Search code examples
serializationavro

Why is the avro default value not used ? (with avro-python)


I'm serializing some data with Avro (using the python library), and I have a hard time figuring how to make the "default" value work.

I have this schema:

{
    "type": "record",
    "fields":[
        {"name": "amount", "type": "long"},
        {"name": "currency", "type": "string", "default": "EUR"}
    ],
    "name": "Monetary",
}

So as I understood, I could pass an amount and no currency, and the currency field would take the "EUR" value. However, if I don't pass a "currency" field when writing, I get the error avro.io.AvroTypeException: The datum { ... } is not an example of the schema xxx...

If I replace the currency field's type as an union ["string", "null"], then the data is serialized, but currency is null.

So it seems the "default" value is not taken into account at all.

What am I missing ? Are default value applicable for primitive types ?

Thanks in advance


Solution

  • Here is the relevant cite from avro specification

     default: A default value for this field, used when reading instances that lack this field (optional)
    

    The 'default value' field is used when you try to read an instance written with one schema and convert it to an instance written with another schema.
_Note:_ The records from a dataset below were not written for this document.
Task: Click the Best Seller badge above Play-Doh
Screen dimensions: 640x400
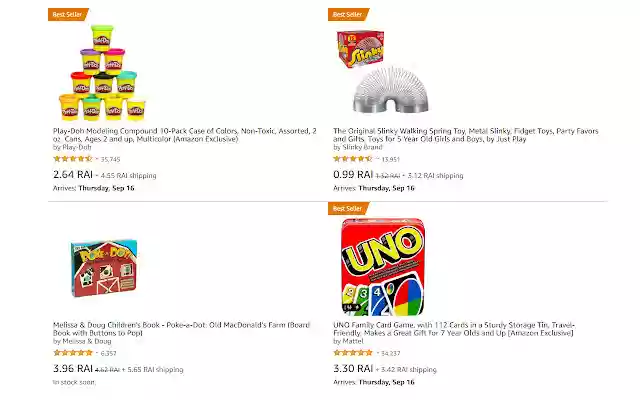Action: coord(65,14)
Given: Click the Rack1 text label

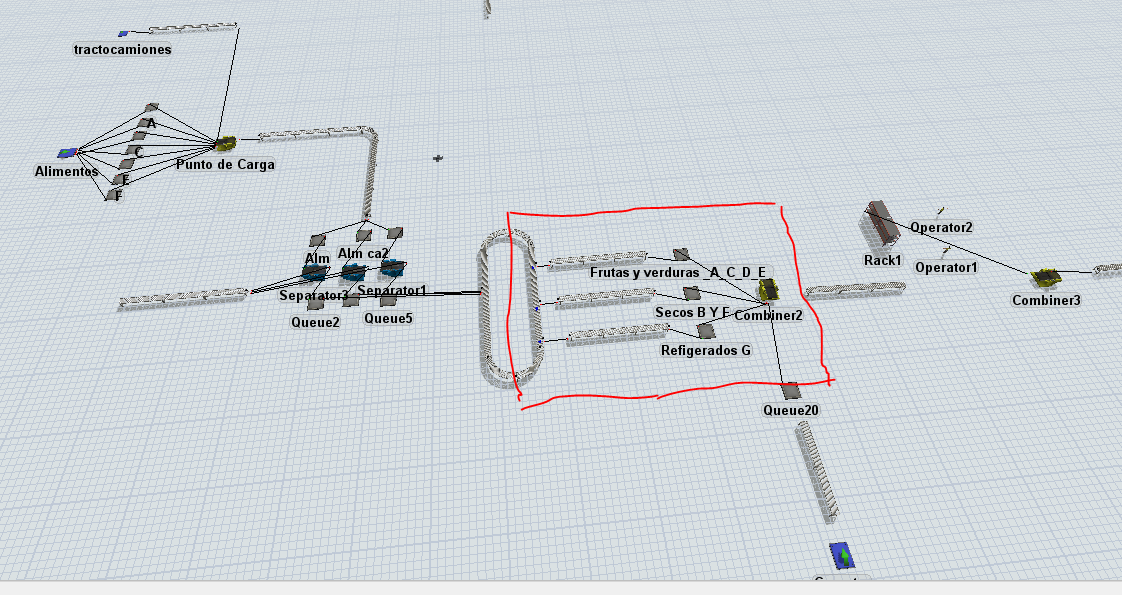Looking at the screenshot, I should point(883,260).
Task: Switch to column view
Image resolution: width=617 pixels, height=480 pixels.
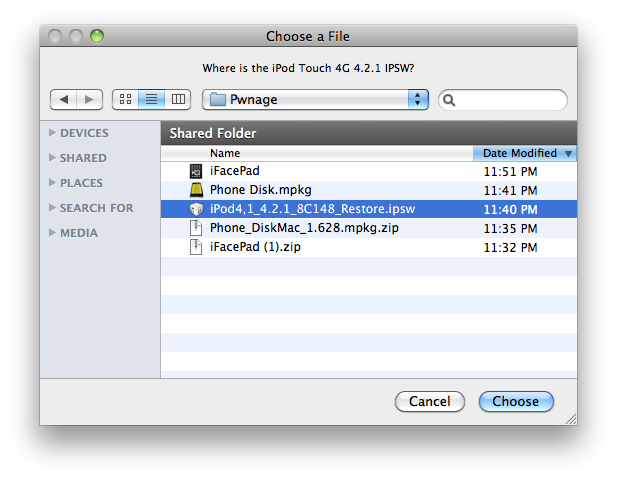Action: (178, 100)
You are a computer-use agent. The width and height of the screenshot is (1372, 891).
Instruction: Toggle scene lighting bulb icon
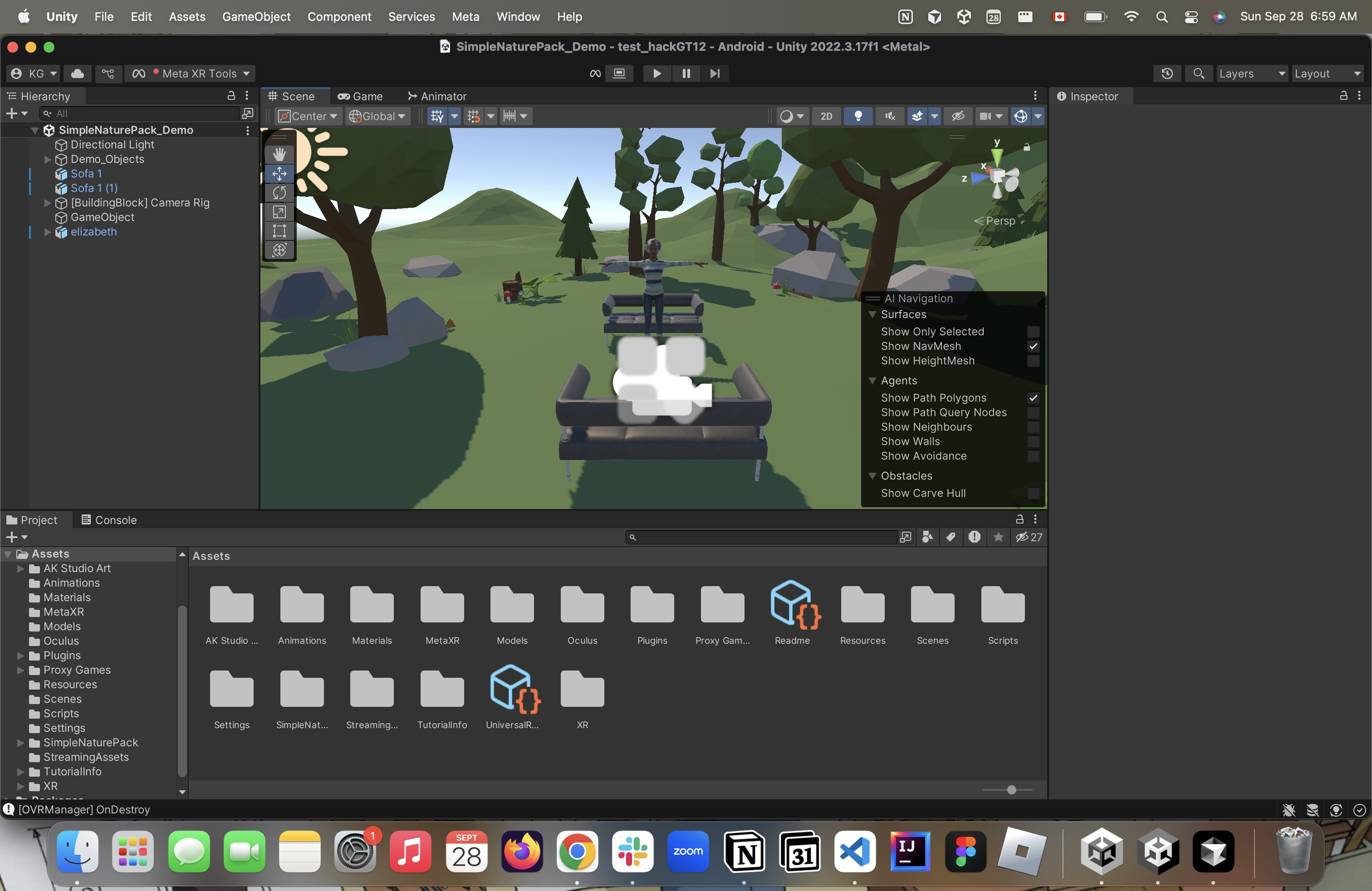858,116
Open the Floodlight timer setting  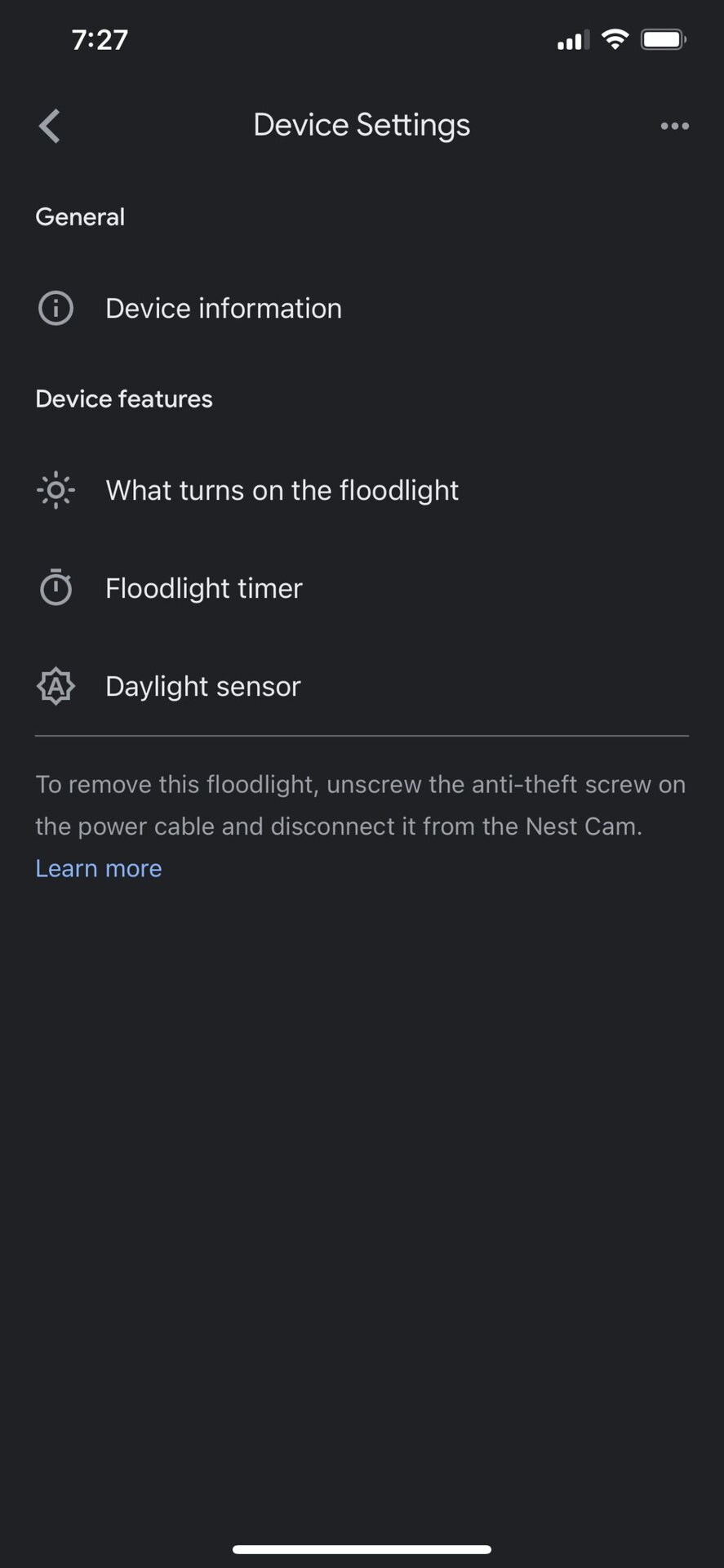(204, 588)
If the field does not exist at the first schema (thus the instance lacks this field), the instance you get will take the default value of the second schema.

    That't it!

    The 'default value' is not used when you read/write instance using the same schema.

    So, for your example, when you set the currency field a default value, if you try to read an instance which was written with older schema which did not contain currency field, the instance you get will contain the default value you've defined at your schema.

    Worth to mention, when you use union, the default value refers only to the first type of the union.